The history of science and technology shows that the battle for standards is not always decided by "the strongest technology", but availability and flexibility are often the key. This is why China’s advancement in open source AI has attracted the attention of U.S. government and enterprises. The U.S. AI Action Plan released in July also proposed that open source models are expected to become global standards in some business and academic scenarios, and called on the United States to create a so-called "open source model based on American values."
In terms of business model, open source winners have limited short-term direct returns, but they can monetize supporting services (applications, cloud and tool chains) through the free part, just like the Android/Linux ecosystem. The research community has long embraced open source to accelerate the evolution of cutting-edge technologies; China also encourages open source R&D in fields such as AI, operating systems, semiconductor architecture, and engineering software.

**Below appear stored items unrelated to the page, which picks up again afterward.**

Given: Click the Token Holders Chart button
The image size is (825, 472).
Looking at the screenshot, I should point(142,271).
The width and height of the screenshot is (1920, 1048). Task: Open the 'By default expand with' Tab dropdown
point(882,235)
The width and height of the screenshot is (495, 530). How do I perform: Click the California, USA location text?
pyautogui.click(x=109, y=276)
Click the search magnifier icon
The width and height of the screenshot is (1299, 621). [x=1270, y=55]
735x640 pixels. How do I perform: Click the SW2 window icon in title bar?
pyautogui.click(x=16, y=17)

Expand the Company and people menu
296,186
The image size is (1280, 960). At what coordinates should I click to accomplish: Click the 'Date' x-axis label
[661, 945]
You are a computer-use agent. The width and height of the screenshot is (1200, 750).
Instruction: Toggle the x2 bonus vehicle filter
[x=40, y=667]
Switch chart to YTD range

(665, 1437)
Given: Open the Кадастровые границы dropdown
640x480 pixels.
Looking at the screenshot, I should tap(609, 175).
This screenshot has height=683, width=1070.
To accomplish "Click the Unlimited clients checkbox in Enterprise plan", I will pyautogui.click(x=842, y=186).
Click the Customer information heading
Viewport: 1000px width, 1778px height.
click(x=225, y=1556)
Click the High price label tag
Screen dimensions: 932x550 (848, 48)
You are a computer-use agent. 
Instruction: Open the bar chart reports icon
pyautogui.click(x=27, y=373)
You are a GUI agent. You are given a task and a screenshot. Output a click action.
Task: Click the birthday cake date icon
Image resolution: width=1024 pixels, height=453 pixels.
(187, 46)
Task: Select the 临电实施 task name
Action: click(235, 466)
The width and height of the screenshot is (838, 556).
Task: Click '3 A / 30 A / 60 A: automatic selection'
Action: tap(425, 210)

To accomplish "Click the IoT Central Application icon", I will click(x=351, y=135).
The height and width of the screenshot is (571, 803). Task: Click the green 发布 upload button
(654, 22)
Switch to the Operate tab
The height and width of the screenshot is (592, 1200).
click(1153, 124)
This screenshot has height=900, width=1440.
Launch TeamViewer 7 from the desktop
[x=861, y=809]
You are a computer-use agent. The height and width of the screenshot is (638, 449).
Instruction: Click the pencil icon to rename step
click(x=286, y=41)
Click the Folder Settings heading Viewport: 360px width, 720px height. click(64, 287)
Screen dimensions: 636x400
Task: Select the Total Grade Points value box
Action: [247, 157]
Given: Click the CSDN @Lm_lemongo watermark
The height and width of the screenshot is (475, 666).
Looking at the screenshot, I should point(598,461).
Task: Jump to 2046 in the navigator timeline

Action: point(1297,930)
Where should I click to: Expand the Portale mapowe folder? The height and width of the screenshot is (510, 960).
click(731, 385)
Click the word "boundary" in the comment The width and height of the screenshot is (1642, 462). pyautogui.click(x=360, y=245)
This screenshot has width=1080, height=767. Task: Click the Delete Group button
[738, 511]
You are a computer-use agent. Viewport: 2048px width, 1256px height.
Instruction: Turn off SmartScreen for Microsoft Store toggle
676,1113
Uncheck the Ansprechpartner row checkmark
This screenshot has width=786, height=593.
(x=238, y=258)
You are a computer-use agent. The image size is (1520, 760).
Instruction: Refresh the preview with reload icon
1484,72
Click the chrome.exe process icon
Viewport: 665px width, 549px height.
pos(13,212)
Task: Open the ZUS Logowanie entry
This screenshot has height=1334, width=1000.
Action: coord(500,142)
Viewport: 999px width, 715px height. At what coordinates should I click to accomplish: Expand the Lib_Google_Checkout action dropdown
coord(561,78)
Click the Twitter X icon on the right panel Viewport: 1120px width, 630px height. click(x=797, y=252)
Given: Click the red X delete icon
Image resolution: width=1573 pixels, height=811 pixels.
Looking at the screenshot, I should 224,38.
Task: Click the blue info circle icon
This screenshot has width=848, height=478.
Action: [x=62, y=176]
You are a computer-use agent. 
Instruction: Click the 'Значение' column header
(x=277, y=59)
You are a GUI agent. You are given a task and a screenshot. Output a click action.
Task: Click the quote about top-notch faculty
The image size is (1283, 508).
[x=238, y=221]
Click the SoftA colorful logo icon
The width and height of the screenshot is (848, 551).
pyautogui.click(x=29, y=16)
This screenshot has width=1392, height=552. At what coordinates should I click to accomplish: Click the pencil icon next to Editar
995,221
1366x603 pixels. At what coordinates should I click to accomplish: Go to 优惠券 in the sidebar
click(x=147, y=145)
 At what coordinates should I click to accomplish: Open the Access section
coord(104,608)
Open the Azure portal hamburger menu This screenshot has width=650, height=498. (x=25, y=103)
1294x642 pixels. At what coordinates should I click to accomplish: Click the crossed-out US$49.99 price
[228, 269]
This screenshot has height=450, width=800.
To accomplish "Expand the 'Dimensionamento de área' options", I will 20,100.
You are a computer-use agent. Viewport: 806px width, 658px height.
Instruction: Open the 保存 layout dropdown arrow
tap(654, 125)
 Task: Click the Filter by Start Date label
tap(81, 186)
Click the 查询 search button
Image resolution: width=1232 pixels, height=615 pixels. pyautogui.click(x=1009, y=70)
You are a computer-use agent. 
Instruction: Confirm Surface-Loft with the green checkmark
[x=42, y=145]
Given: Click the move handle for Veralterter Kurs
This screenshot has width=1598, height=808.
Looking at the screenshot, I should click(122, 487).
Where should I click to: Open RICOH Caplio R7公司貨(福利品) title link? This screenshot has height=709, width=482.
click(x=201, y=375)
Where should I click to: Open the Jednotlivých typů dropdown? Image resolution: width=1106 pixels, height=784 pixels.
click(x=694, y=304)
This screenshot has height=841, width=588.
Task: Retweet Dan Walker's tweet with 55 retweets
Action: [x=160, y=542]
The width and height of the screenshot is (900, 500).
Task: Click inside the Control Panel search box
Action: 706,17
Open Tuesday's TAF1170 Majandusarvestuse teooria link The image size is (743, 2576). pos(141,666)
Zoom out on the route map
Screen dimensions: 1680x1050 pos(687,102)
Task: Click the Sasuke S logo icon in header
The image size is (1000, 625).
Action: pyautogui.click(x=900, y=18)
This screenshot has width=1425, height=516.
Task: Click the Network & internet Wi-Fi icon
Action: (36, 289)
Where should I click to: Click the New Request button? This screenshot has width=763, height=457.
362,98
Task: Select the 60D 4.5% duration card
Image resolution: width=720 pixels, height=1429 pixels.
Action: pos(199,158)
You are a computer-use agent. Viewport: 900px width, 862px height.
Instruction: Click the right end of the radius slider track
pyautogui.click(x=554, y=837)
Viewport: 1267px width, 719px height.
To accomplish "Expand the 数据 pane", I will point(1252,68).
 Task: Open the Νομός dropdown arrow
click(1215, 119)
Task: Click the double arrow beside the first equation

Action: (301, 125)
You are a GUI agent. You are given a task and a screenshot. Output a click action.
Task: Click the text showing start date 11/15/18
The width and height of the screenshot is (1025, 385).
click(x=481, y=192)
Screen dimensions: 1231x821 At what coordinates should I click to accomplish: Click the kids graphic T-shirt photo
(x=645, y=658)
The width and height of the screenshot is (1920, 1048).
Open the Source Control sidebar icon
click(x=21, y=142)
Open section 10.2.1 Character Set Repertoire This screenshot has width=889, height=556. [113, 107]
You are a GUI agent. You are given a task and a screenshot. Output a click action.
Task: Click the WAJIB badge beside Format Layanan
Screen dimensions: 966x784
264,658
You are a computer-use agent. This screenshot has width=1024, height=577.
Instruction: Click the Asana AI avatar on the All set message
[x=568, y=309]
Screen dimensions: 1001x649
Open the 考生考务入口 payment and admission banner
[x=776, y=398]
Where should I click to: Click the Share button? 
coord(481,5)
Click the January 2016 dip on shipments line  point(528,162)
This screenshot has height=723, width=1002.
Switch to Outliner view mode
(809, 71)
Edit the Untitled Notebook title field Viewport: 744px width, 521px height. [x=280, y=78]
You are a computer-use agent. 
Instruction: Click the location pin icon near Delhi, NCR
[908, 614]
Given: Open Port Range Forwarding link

Enterprise-side adoption is expanding. Overseas Chinese Bank of Singapore (OCBC) has self-developed about 30 internal tools based on open source models: Gemma for document summarization, Qwen for assisting in code writing, and DeepSeek for market analysis. Its strategy is to avoid being locked into a single model, switch to new versions at any time, and prefer models that are familiar to most developers and easy to obtain technical support.
In terms of performance experience, the third-party evaluation organization Artificial Analysis pointed out that since November last year, in the comprehensive scores of authoritative evaluations, the overall running scores of China's large models with public weights are higher than the current strongest open source models in the United States; in one of its comparisons, the Qwen3 version is better than gpt-oss. Many Asian engineers also reported that in the Chinese and regional cultural context, some Chinese models have a better grasp of implicit intentions and polite expressions. When Shinichi Usami, an engineer in Yokohama, Japan, built a customer service robot for retail customers, he chose Qwen because of its better understanding of delicate expressions.
Industrial competition is extending from closed source price wars to competition for users in the open source ecosystem. Researchers say that Chinese companies often prioritize increasing user stickiness and then undertake commercialization with supporting services. During the window period, start-ups have the opportunity to quickly accumulate users, but large platforms have greater liquidity. Andrew Ng, head of Silicon Valley startup DeepLearning.AI, argued in a recent blog that fierce competition will eliminate a group of players, but will also forge stronger companies.